Fatima ouvre ses bras, comme des bras d’amour, pour chacun d’entre vous, très chers pèlerins venus jusqu’ici, même de lieux très éloignés, pour rencontrer Dieu dans les signes vivants et sacramentels de sa présence, pour entendre sa Parole, pour venir comme des enfants à l’école de Marie, la plus sainte et la plus affectueuse de toutes les Mères.

Comme des frères et des sœurs de la même famille, il est beau de contempler notre Mère à tous, qui nous parle de Dieu et nous enseigne, aujourd’hui encore, comment arriver à Dieu, notre unique espérance, notre total et définitif bonheur.

* [EXTRAIT SOURCE]:
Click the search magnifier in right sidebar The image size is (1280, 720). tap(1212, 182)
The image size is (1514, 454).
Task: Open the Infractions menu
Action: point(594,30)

* [CONSIGNE DE L'EXERCICE]: Rédigez la suite du texte sur Fatima, en reprenant juste après sa dernière phrase. La liste n'a aucun rapport avec le texte sur Fatima.

* [RÉPONSE ATTENDUE]:
Les chemins de la foi, qui sont souvent difficiles mais qui nous engagent toujours, s’ouvrent devant nous, parce que Quelqu’un les a parcourus avant nous en les imprégnant de son Sang. À Fatima, nos pas ont été précédés par ceux de Lucie, de François, de Jacinthe et des innombrables milliers de frères et sœurs venus comme nous à la recherche du Seigneur pour parcourir courageusement les chemins de l’Évangile.

1. Le 13 mai 1917, Notre Dame a parlé du Ciel, parce qu’elle est spécialiste des réalités célestes. Sa demeure est Dieu, sa maison est l’éternité. En disant : « Je viens du Ciel », elle parle de sa Patrie, de la Terre promise, qu’elle a reçue en héritage de Dieu, par sa foi. En parlant du Ciel, elle parle donc de ce qui la concerne en propre, de ce qu’elle connaît parfaitement.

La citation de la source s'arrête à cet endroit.